The solution, Hagler said, is through federal oversight, civilian review boards with power to make informed decisions and more homegrown law enforcement.

Though the percentage of black police officers across the country is on par with the group’s overall makeup in the population – 13 percent according to the Bureau of Labor Statistics and the U.S. Census – some have argued police departments sometimes don’t mirror the communities they serve.     

Kelly, however, sees the federal government and its military spending as the root of the problems faced by the black community and others who are marginalized by society.      

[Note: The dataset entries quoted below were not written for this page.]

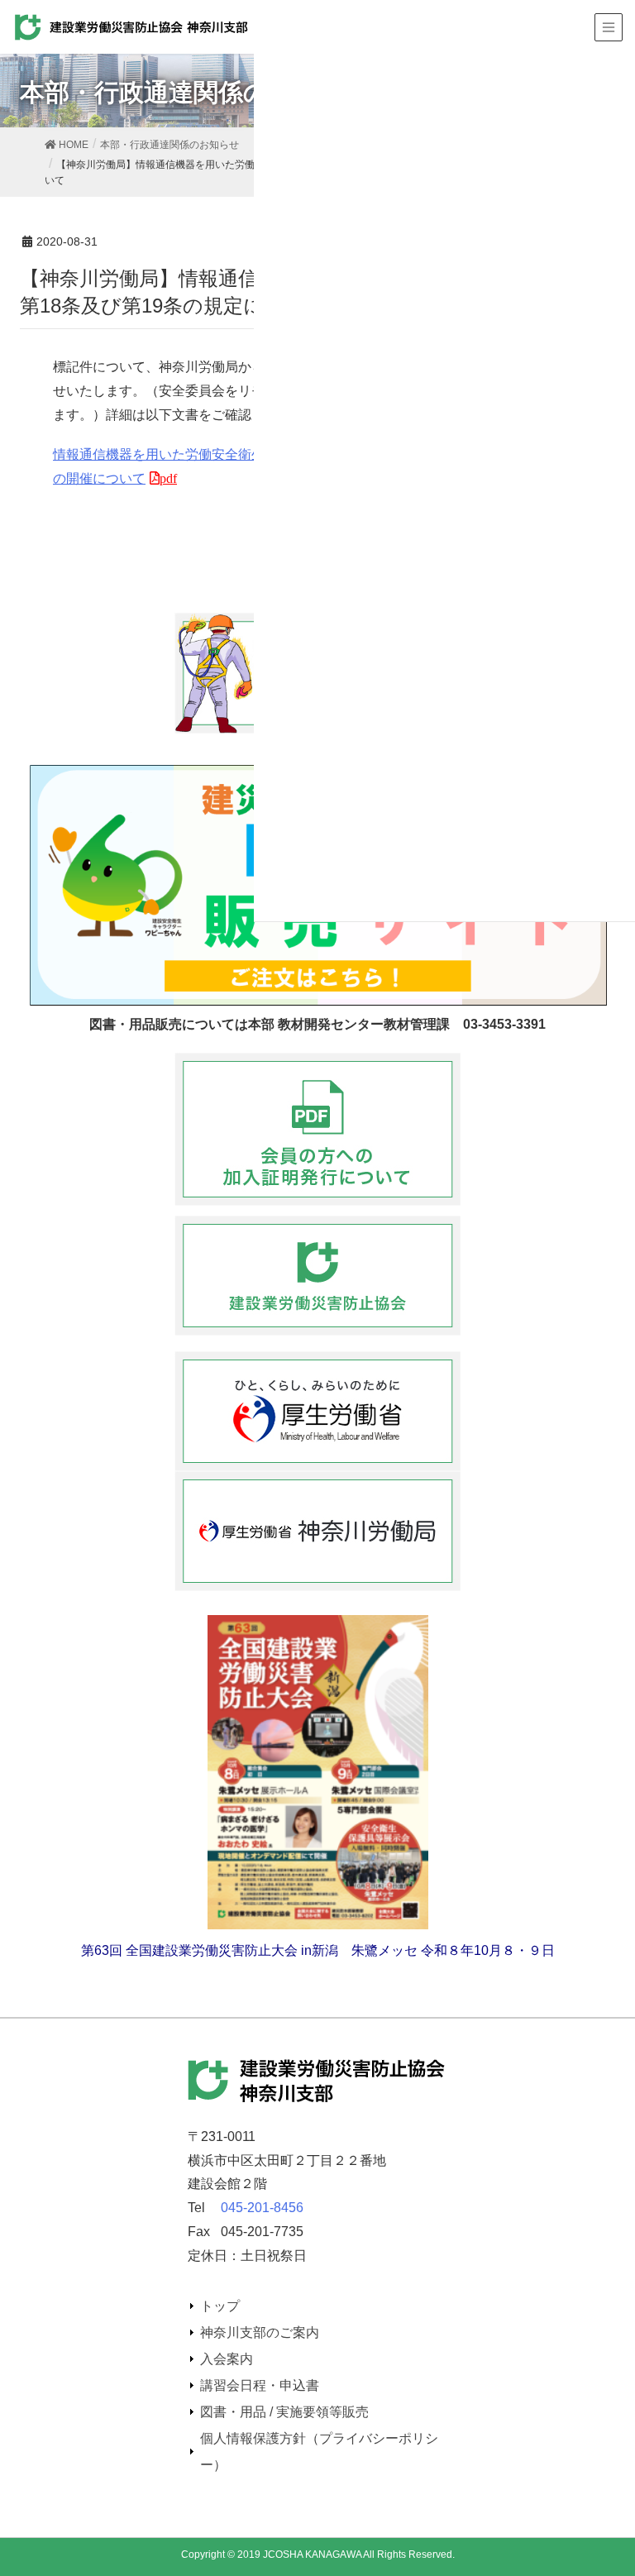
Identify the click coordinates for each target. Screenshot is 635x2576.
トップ (220, 2306)
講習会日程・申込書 (259, 2385)
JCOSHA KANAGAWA (312, 2554)
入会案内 (226, 2359)
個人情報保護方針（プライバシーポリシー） (319, 2451)
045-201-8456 (262, 2208)
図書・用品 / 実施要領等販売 (284, 2412)
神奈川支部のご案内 (259, 2332)
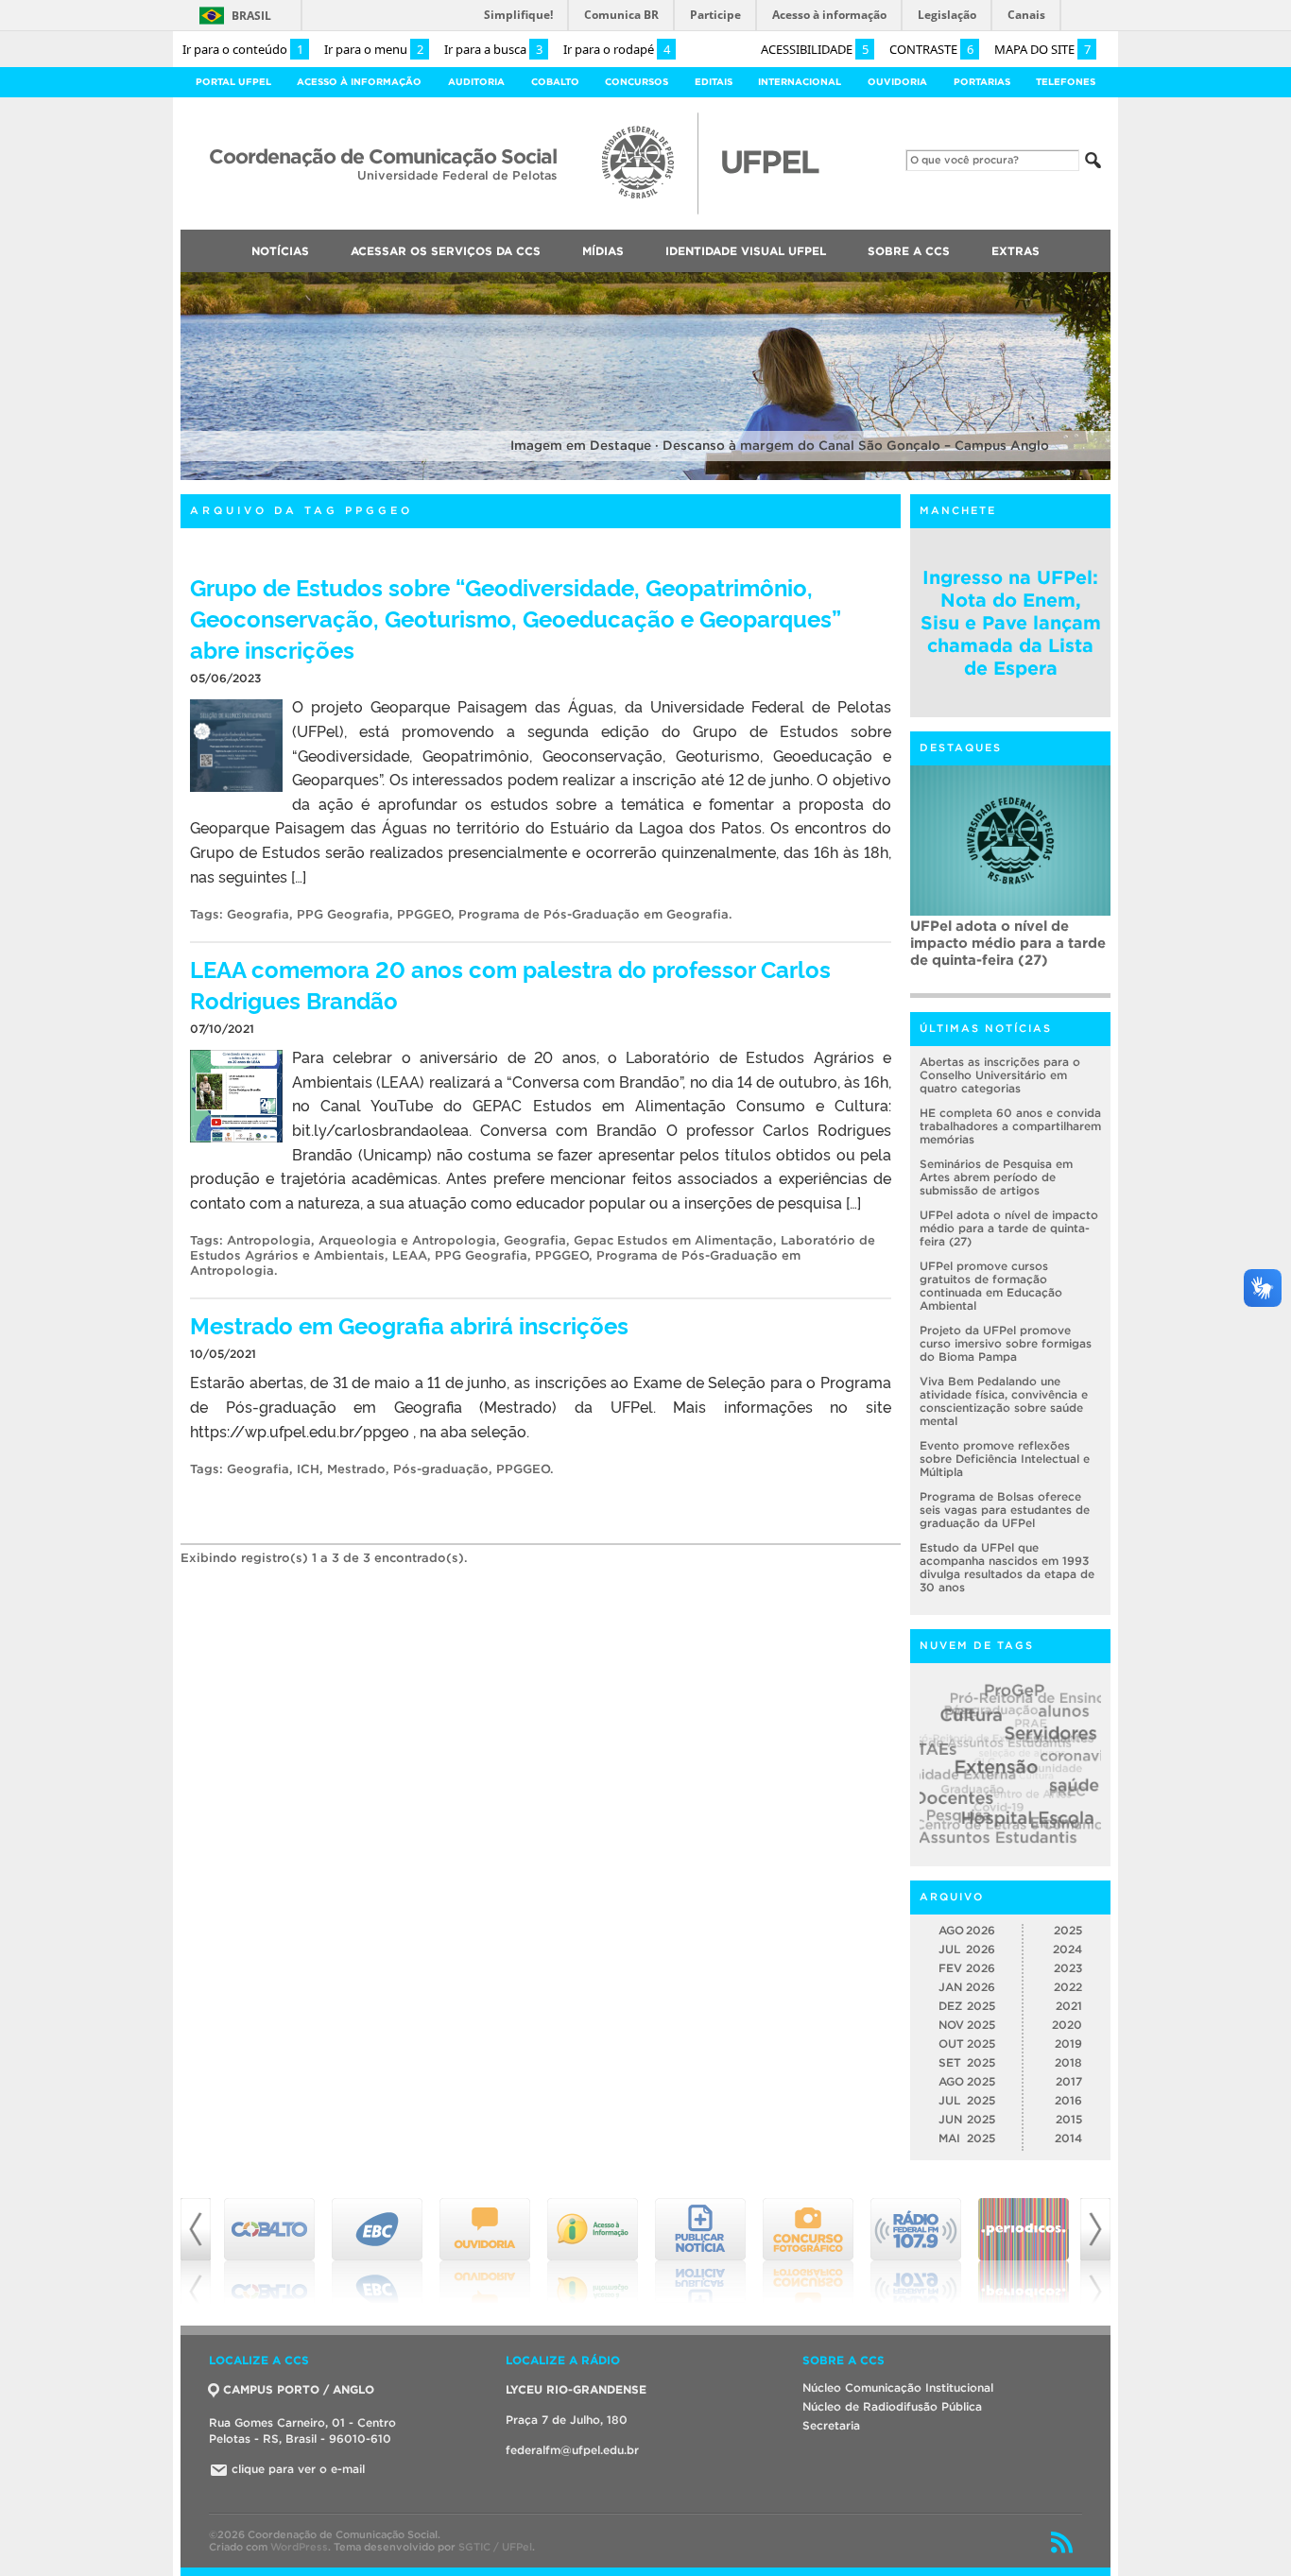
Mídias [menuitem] (603, 251)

“The Department of Defense, a wide variety of ‘security’ contractors, the prison industry and the local police force commandeer vast resources in terms of funding, ingenuity and problem-solving capacities. What is left for the groups that don’t rely on threat and force to solve problems?” said Kelly, who is also a part of the Catholic Worker movement, which sends its people out to “seedy” parts of towns or cities in the U.S. on peace-keeping missions.

None of them carried guns, Kelly said.

How do people distinguish themselves as successful trainees in police academies? I think willingness to use threat and force must be considered normal. I can imagine that people feel traumatized at some point during their own training. Could a different sense of security be developed?  Unquestionably. Not so long ago, teachers used corporal punishment and brute force on their students. That doesn’t happen anymore,” Kelly said.